Dating & the Single Mom

New Year's Masquerade 2013The new year is here and dramatic, sweeping changes are promised for all that ails us.  Last night at the masquerade party, I sat and watched people coupled up and I had a nagging feeling in my belly. Is being with someone worth the drama and heartache just to avoid being alone? There were platonic friends, friends who wanted to be more than friends, couples with knees touching, couples on opposite ends of the room…I fell nowhere on the spectrum because I was alone for the very first time…like EVER!!

I did a brilliant job of hiding behind my mask and proceeded to get lost in my thoughts about dating, so here goes:

1. Chivalry should not be dead. Whether it’s a chair, the door, my coat, or the last piece of red velvet cake…being a ‘gentleperson’ is duly noted.

2. Flowers are appreciated. I love white roses and being surprised with them but this is where it can get tricky, early on, especially if I didn’t tell you where I work. Bringing flowers on a date always set the right tone.

3. Kissing, even a quick peck, can potentially bring on hives and I don’t even suffer from this. After dating someone who gave me butterflies with each kiss and mastering the small kisses to the intense ones that resulted in fun times, don’t assume my unwillingness to lip tango is about you. My thoughts might range from ‘when do we kiss?’ to ‘what if I want to wait a LONG TIME?’ It’s not you, it’s me. Kissing is a way to connect and communicate and I don’t want you to misinterpret my message.

4. Children can be amusing. Mine border on absurdly amusing and you might not find much humor in all that they say and do. Understand that I am the parent and I’m not seeking advice or a co-parent. If you are ever introduced to my children, be warm and sincere. They will definitely detect if you are trying too hard. Please note that it will be an instant deal breaker if you ever refer to my kids as baggage and not part of the beautifully wrapped package. If we are dating, you more than likely don’t have children so we will focus on mine.

5. Romance can get things sizzling and keep the fire going. Allow me to cook for you but if you notice that I’m exhausted, dinner out is a great idea. Let’s curl up and watch episodes of Coronation Street on Hulu and make turkey wraps from all the fixings in the fridge. Treat me to a bedtime story. Let’s grab tea and read the paper. Don’t feel the need to fill the silence. It’s golden and can be perfect… with the right company.

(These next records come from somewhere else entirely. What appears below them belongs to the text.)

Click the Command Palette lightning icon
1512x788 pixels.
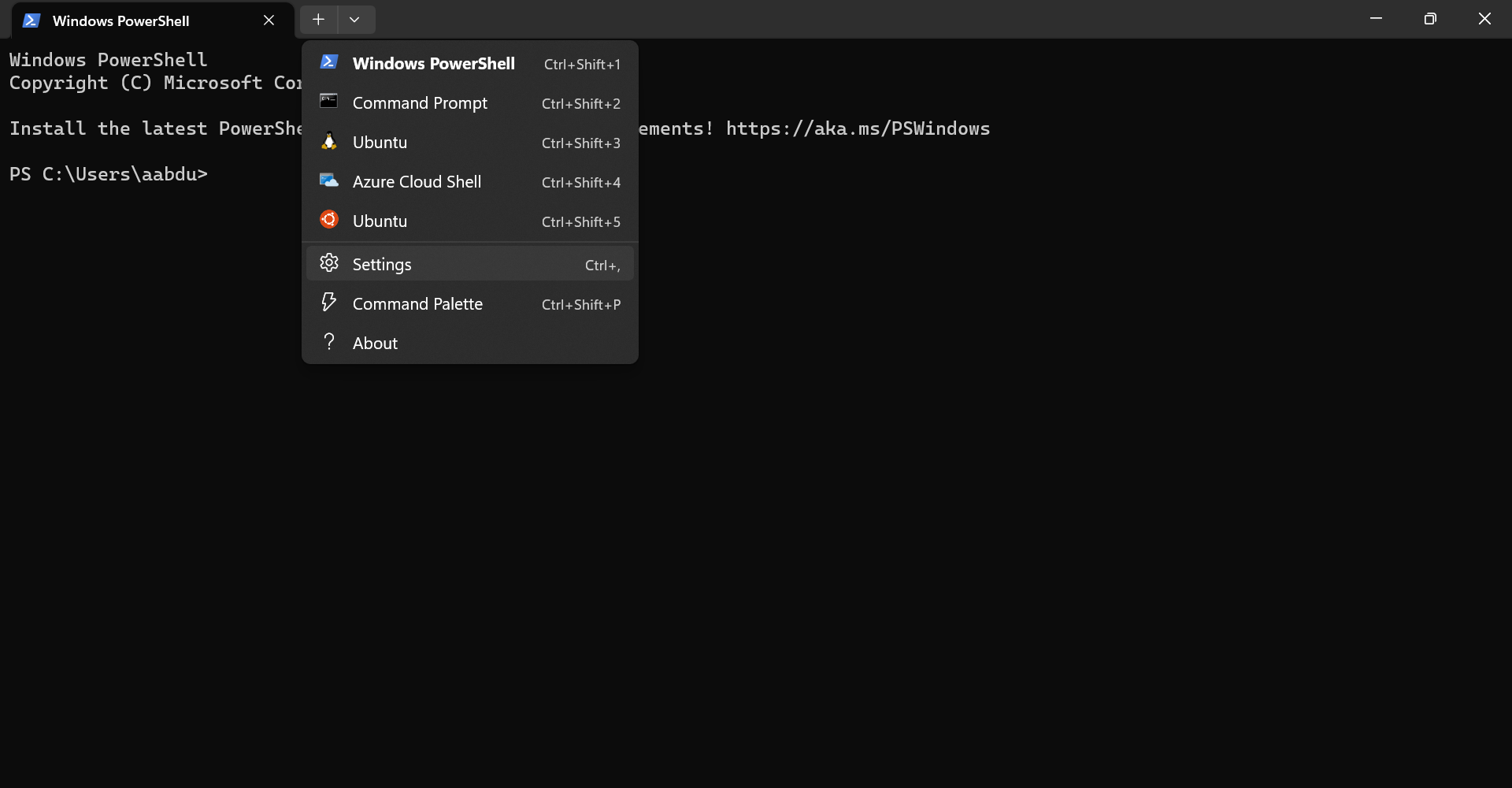click(x=329, y=303)
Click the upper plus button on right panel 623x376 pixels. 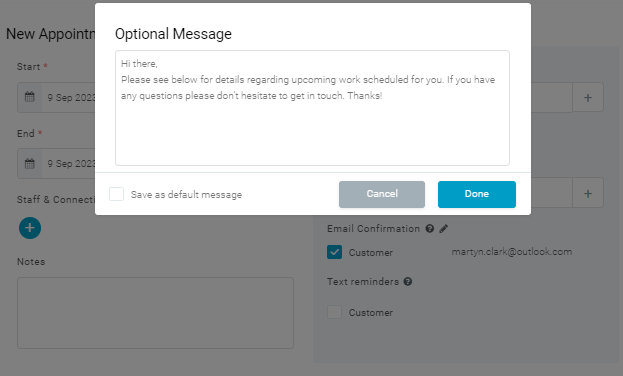point(588,97)
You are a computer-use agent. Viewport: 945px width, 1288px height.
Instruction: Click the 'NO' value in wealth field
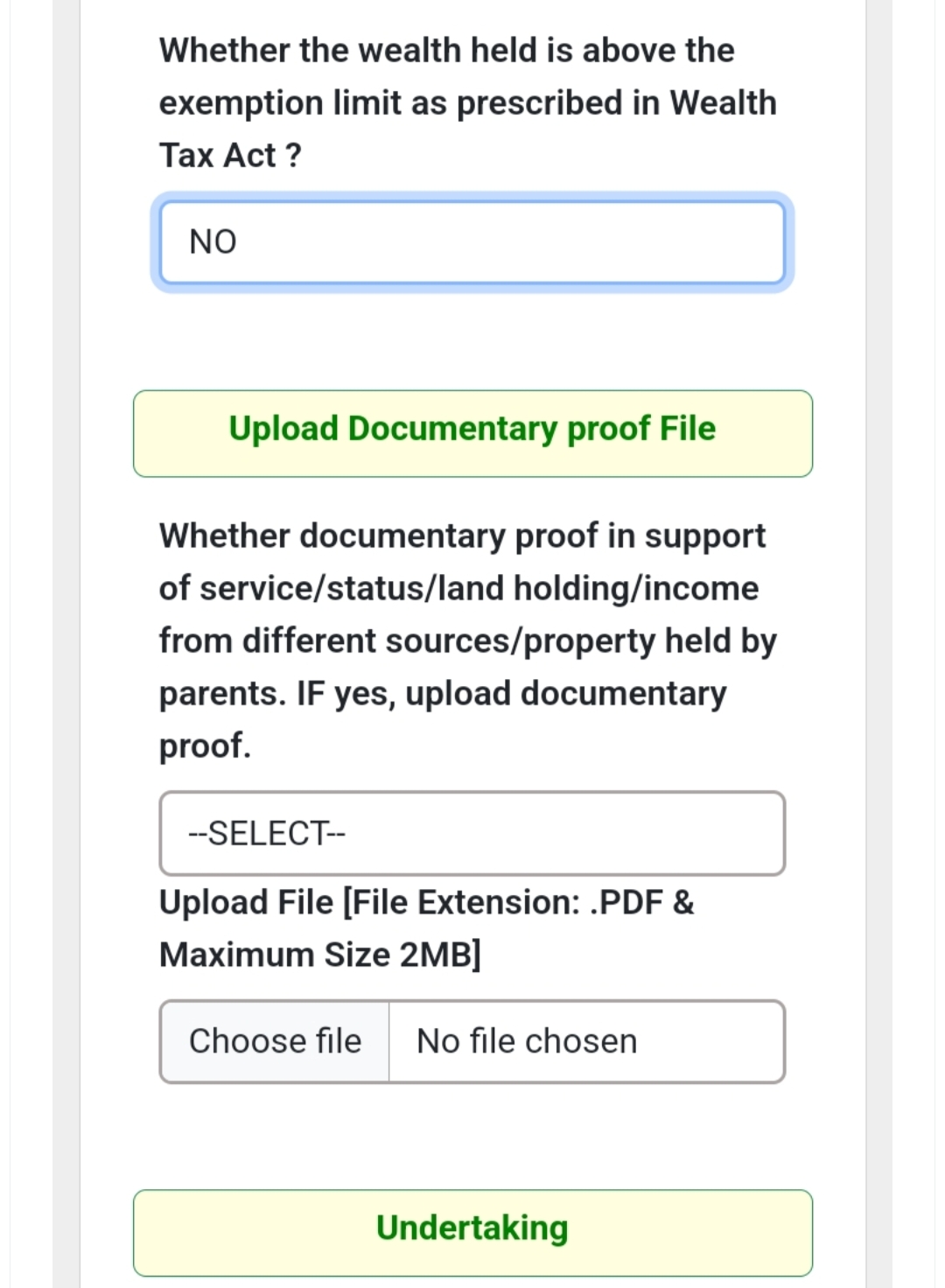tap(213, 242)
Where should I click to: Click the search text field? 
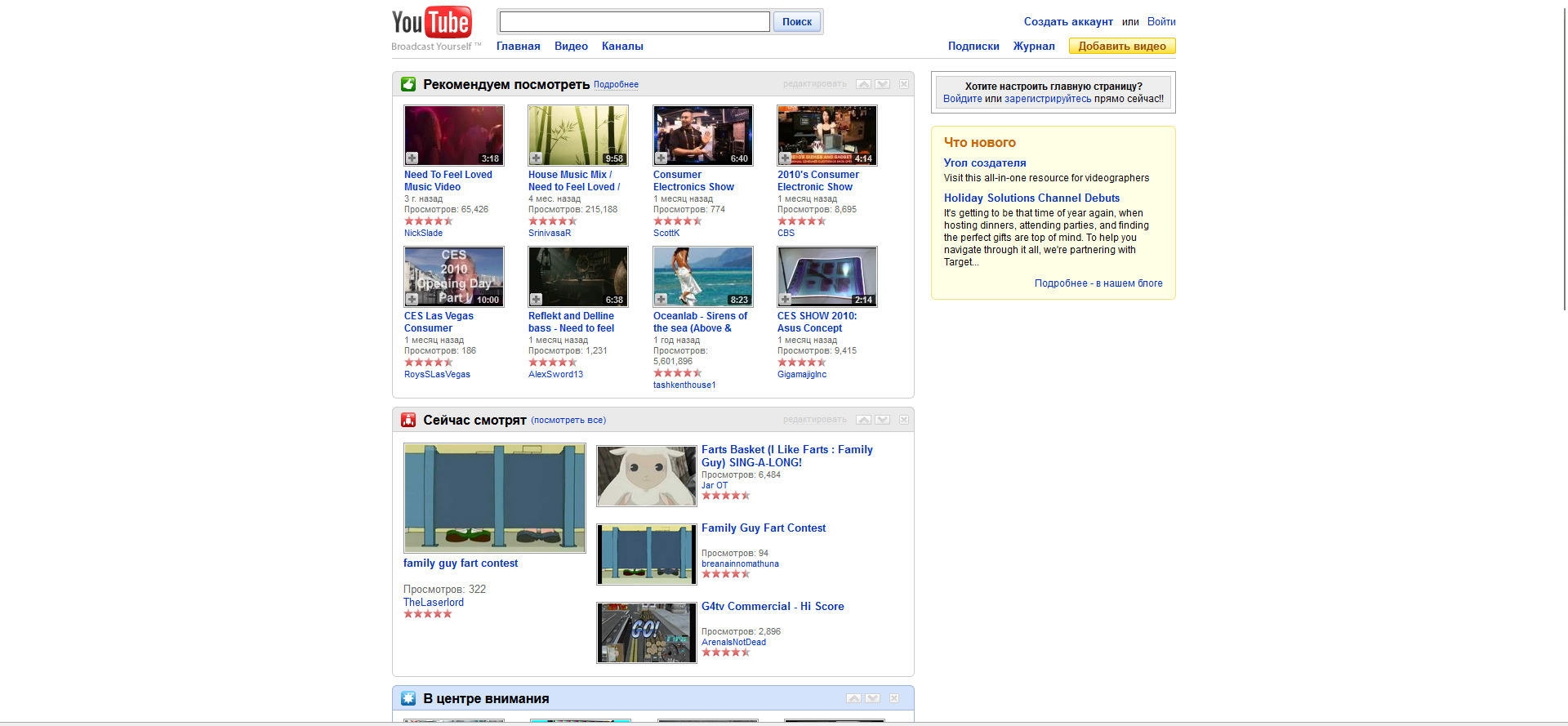point(634,22)
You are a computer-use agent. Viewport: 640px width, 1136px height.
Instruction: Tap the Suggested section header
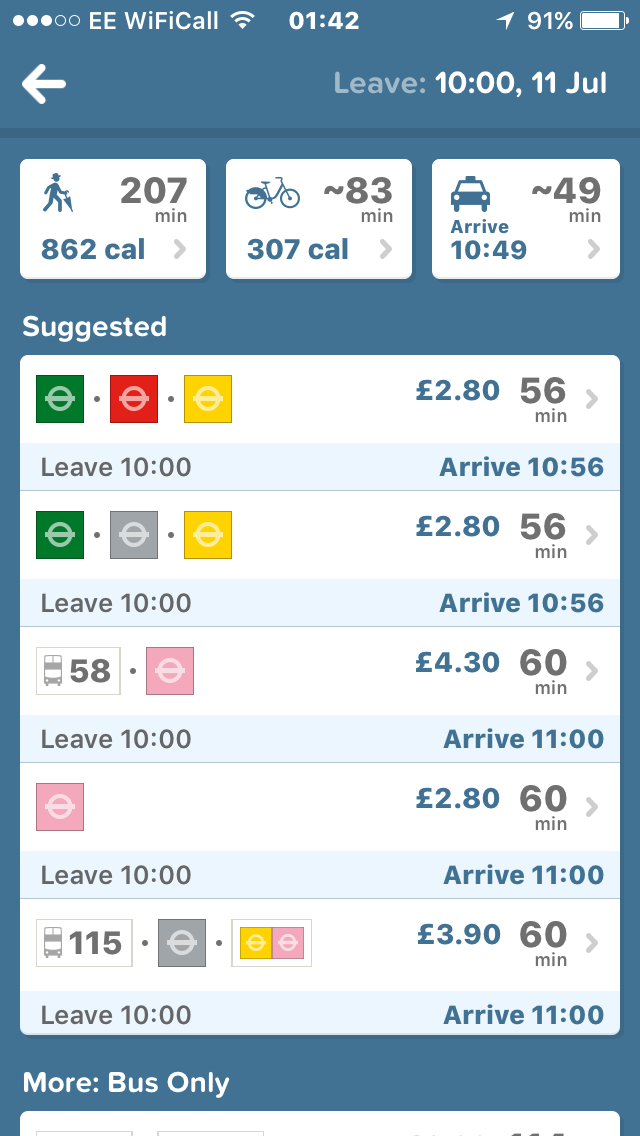pos(94,327)
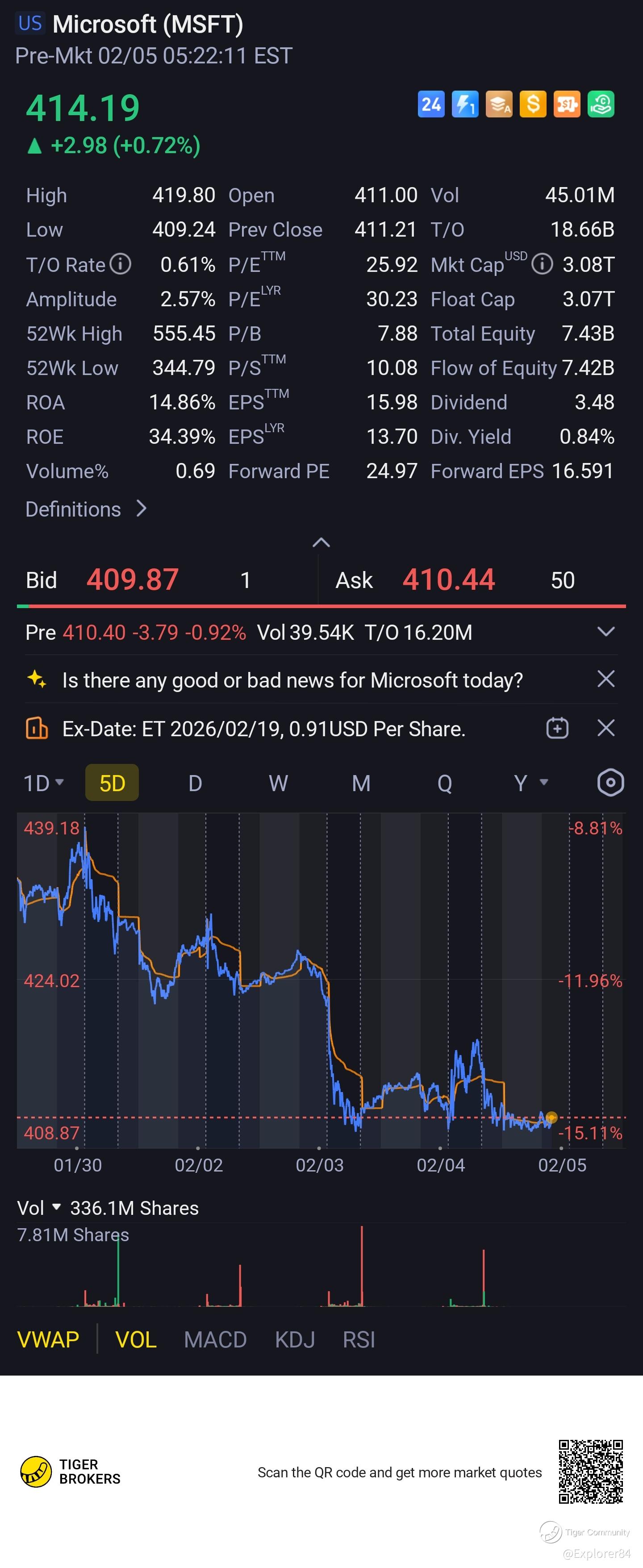The image size is (643, 1568).
Task: Open chart settings hexagon icon
Action: pyautogui.click(x=610, y=783)
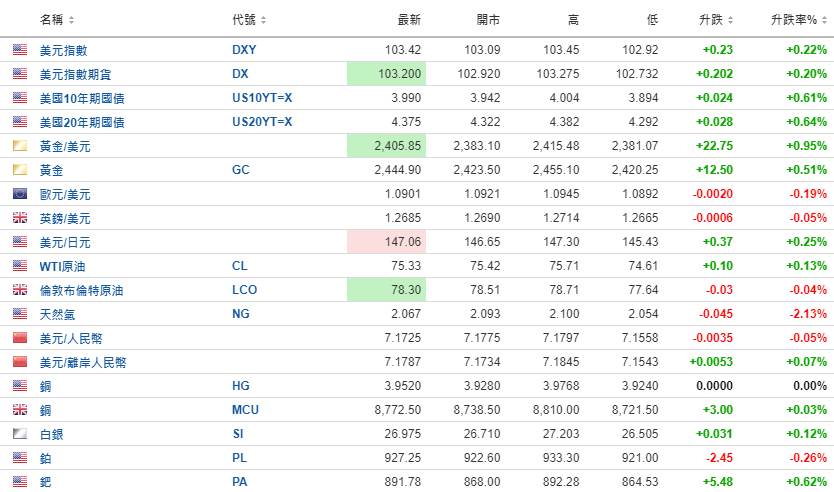
Task: Click the UK flag beside 倫敦布倫特原油
Action: (x=20, y=290)
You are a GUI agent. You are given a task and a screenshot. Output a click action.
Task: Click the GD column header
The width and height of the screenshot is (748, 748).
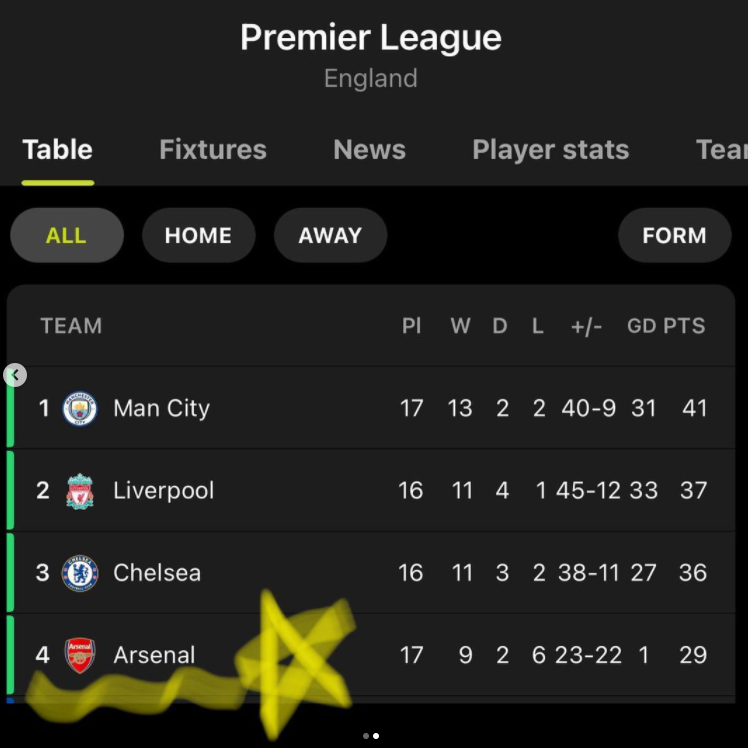coord(641,326)
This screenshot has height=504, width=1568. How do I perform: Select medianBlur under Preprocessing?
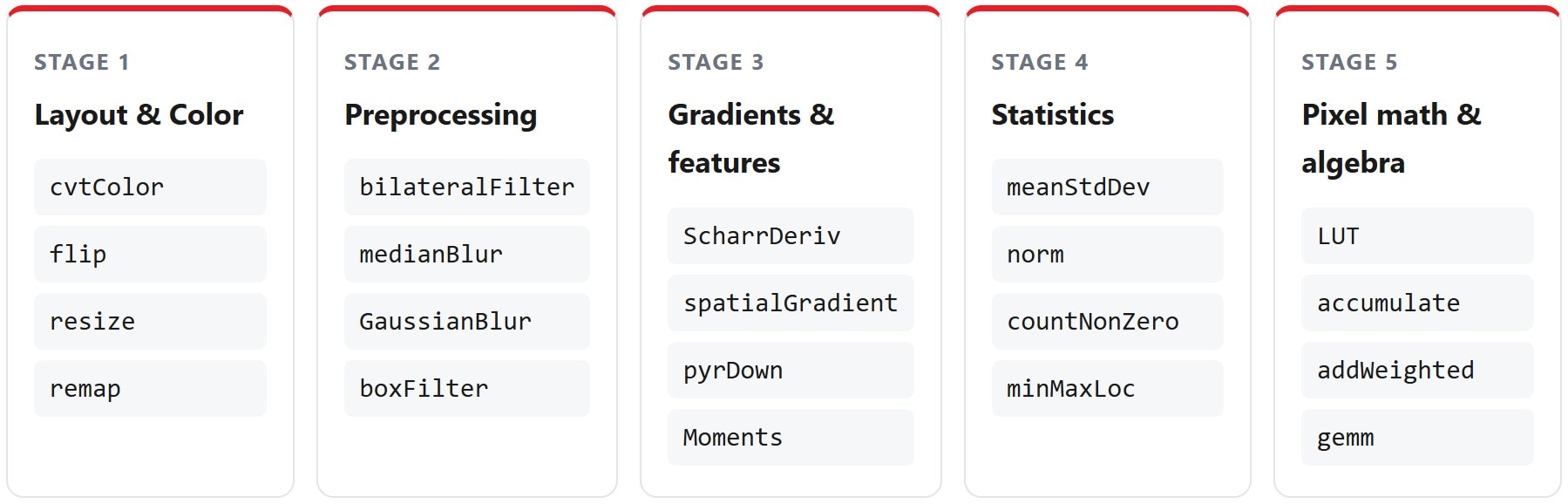pyautogui.click(x=467, y=254)
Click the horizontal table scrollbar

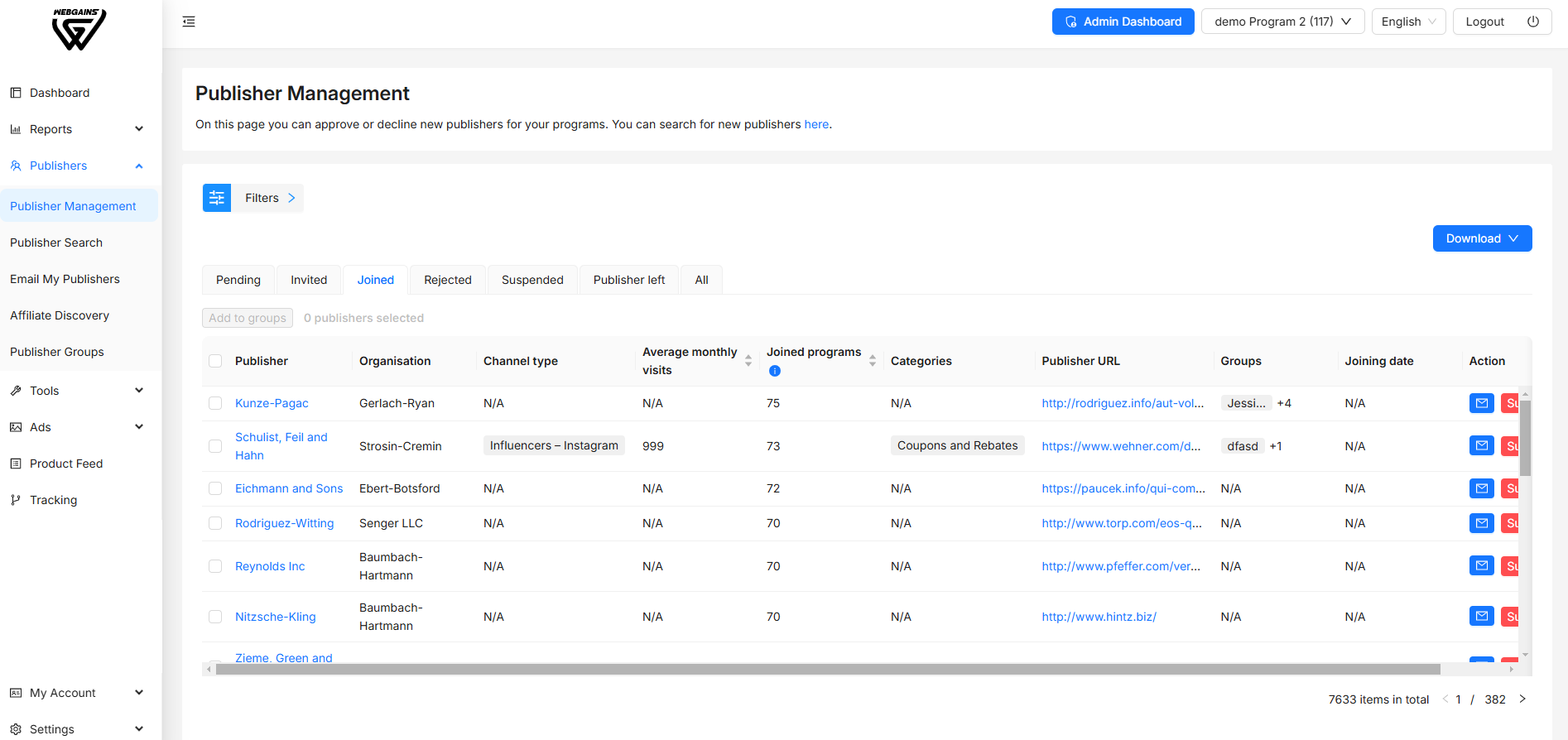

6. Sex will seal the deal. I am not looking for a hookup and I don’t wish to be a notch on the MILF belt. You’re not coming to my house and I am not jumping in your bed. That leaves us with many splendid hotel options but it also presents other variables too. Just because we slept together doesn’t mean that we need to sleep together. Cuddling? Early morning sex? Breakfast together? Too much pressure!! Let’s establish a safe word to allow one of us to leave especially if the sex wasn’t enjoyable. Again, it’s me…not you.

My time, as yours, is precious and I don’t want to waste it. The idea of dipping my manicured toe in the dating pool is frightening. Be a friend. That’s ultimately what we both want and seek. I know there are people who will embrace me and my children without hesitation and see us a blessing. Be patient. I’m understanding my needs as a woman and I will learn yours as a companion. Listen to me vent and I hope that you share your highs and lows too. Allow me the snapshot of your day while apart from one another. Don’t try to tame me. I’m not a wild horse or a bucking bronco. You are attracted to me as I am so sit back and relax. If there is passion and chemistry, feed it with goodness. There’s so much to do, things to conquer, and experiences to be had. Open your mind, allow me to free mine, grab my hand and let’s go!